## BEGIN
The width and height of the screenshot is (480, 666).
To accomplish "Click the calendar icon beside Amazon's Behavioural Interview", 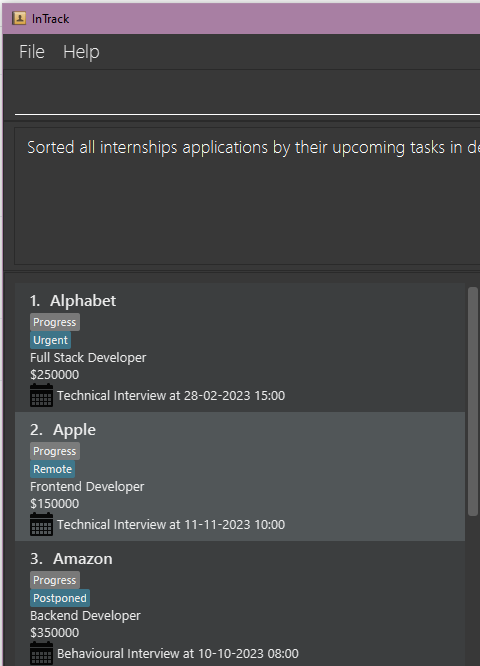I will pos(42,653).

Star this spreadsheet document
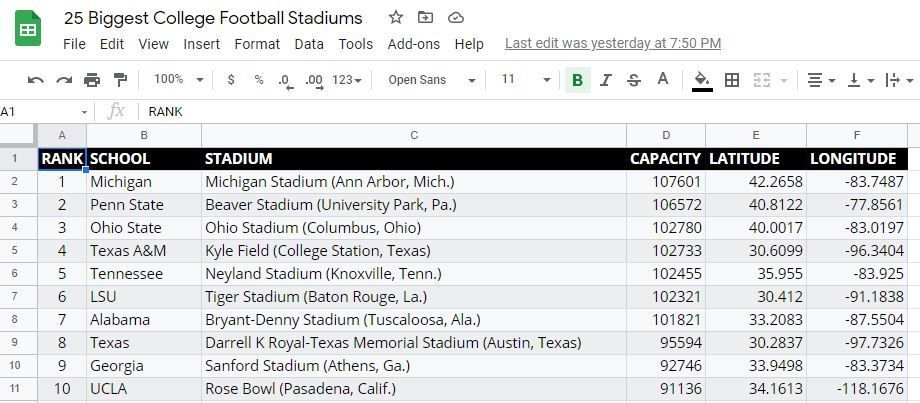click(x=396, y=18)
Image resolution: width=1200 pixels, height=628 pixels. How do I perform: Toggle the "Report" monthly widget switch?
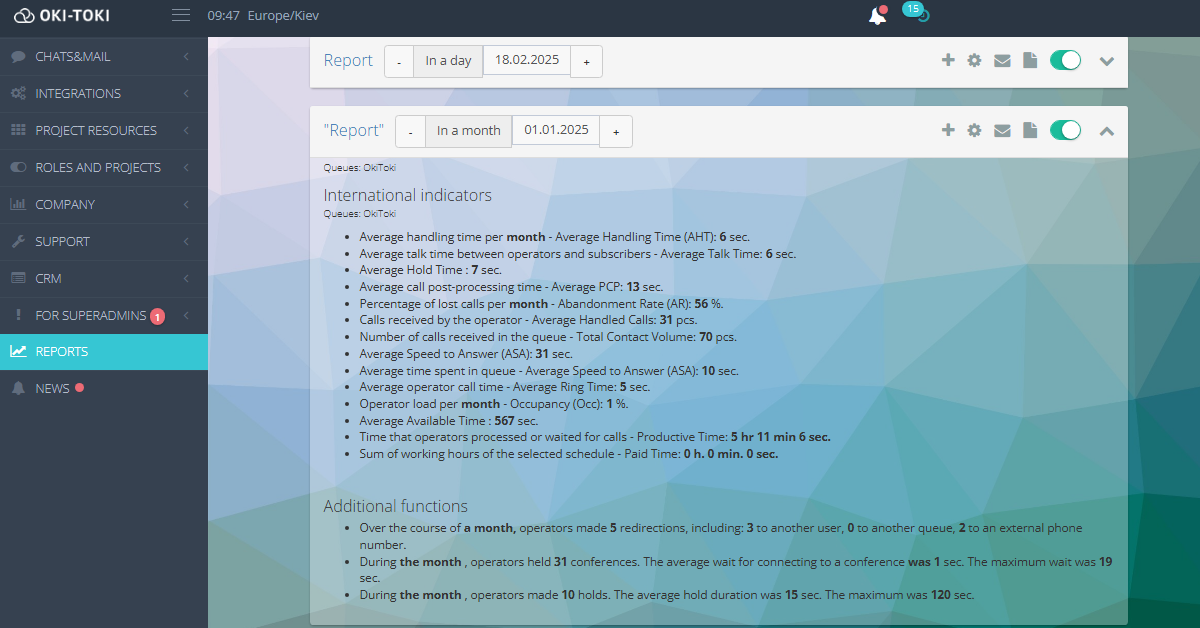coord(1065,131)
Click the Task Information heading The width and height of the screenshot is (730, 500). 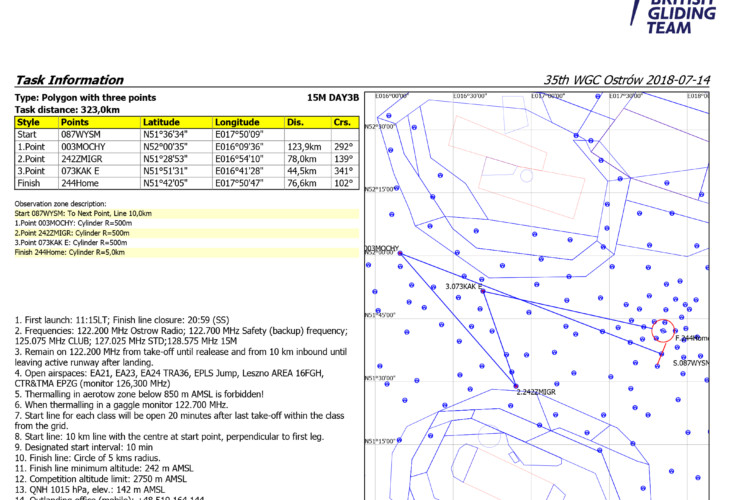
## END
Stated task: Retype, word for word, the records from the line containing "Image resolution: width=1200" through the end of the records, leaving the pictures out.

Reply to the exercise:
Image resolution: width=1200 pixels, height=628 pixels. How do I perform: Toggle the "Report" monthly widget switch?
coord(1065,131)
Click the Task Information heading The width and height of the screenshot is (730, 500). 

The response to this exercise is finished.